Pendant les fêtes de Noël, au lieu d’engranger les bénéfices, l’artisan de 61 ans et sa fille de 29 ans doivent brader leurs bûches glacées.
« Si rien n’est fait, je vais faire faillite d’ici quelques mois », déplore-t-il dans sa boutique exigüe de Beyrouth, entouré de piles colorées de chocolats faits main.
Dans un Liban secoué par des manifestations massives depuis le 17 octobre, l’économie en chute libre et la pénurie de dollars a placé les commerçants au bord de la banqueroute.
M. Zakhour a commencé à fabriquer du chocolat, puis des glaces, dans les années 1990, affinant ses recettes jusqu’à devenir un acteur incontournable du marché pour les hôtels de luxe et les Libanais aisés.

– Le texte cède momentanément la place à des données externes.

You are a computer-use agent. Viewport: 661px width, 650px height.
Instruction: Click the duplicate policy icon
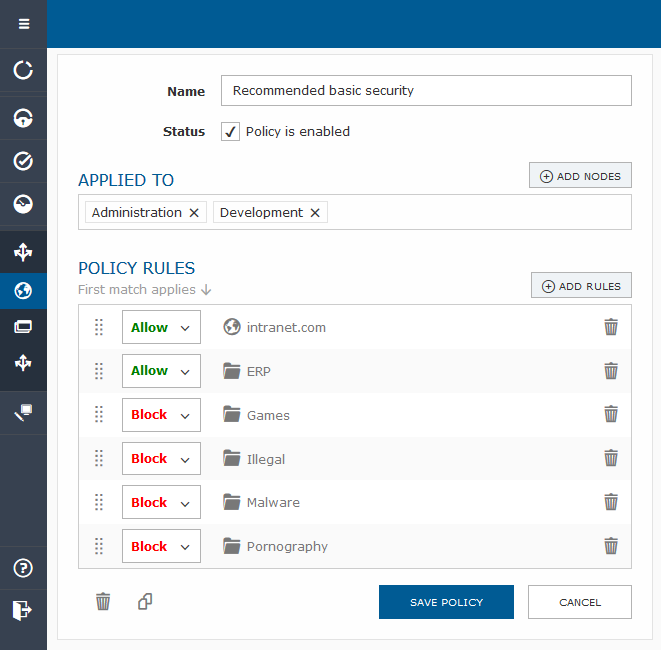(x=145, y=601)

Mais la dégradation de la situation économique depuis l’automne a fait chuter les commandes hôtelières et raréfié les ventes en boutique.
Dès la fin de l’été, les banques ont imposé des restrictions sévères sur le dollar – monnaie couramment utilisée au Liban et sur laquelle la livre libanaise est indexée depuis plus de 20 ans – provoquant une forte inflation et rendant les importations difficiles, celles-ci étant réglées en billets verts.

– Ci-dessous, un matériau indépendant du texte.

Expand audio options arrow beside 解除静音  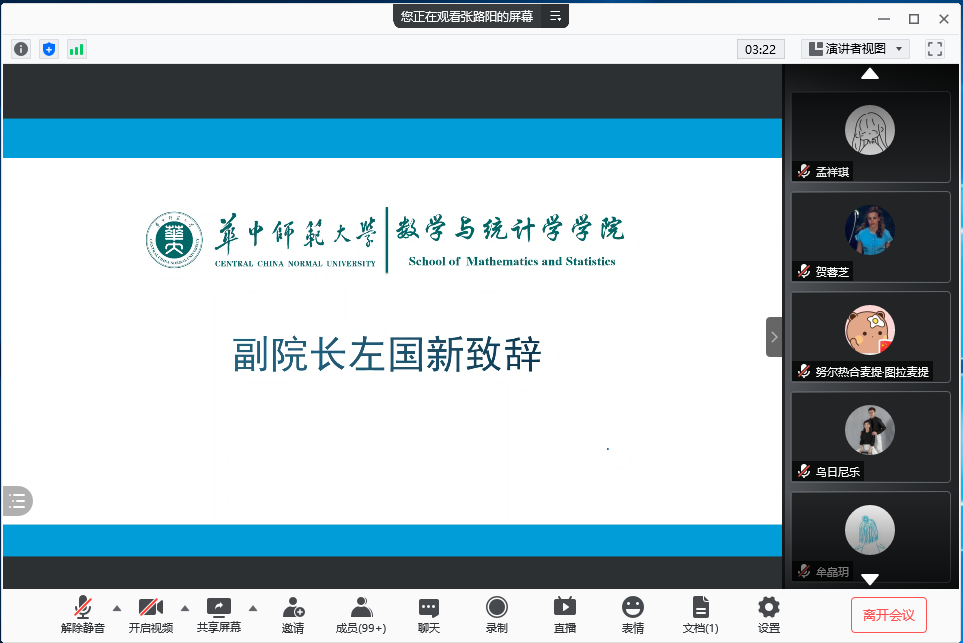tap(117, 607)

« Nous n’avons jamais pensé que nous en arriverions là », dit M. Zakhour, qui venait de rénover sa cuisine avant que ses ventes déclinent.

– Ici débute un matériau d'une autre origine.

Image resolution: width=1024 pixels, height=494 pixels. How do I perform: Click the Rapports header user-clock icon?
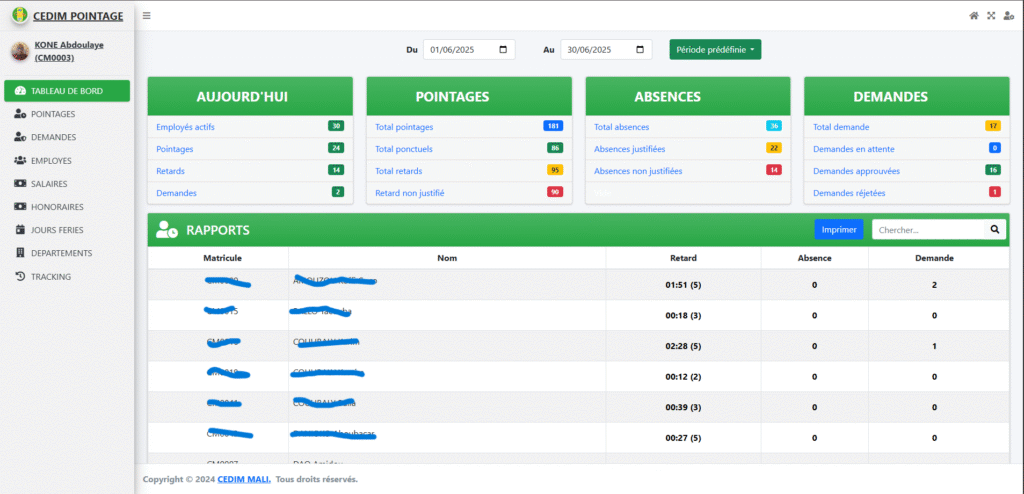click(166, 230)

Pour garantir la qualité de ses produits, le chocolatier importait tous ses ingrédients, réglant en euros ou en dollars. Une gageure désormais impossible avec le plafonnement des retraits bancaires.
« A présent, si un ingrédient vient à manquer, c’est terminé », résume-t-il.
Un mouvement de contestation inédit réclamant le départ de l’ensemble d’une classe dirigeante jugée incompétente et corrompue mobilise depuis plus de deux mois des Libanais de tous bords.
Le gouvernement a démissionné le 29 octobre sous la pression de la rue, mais d’interminables tractations politiciennes continuent de retarder l’émergence d’un nouveau cabinet, que les manifestants souhaitent composé de technocrates et d’indépendants.
Dans ce contexte d’incertitude politique et économique, M. Zakhour n’est pas le seul à lutter pour la survie de son commerce.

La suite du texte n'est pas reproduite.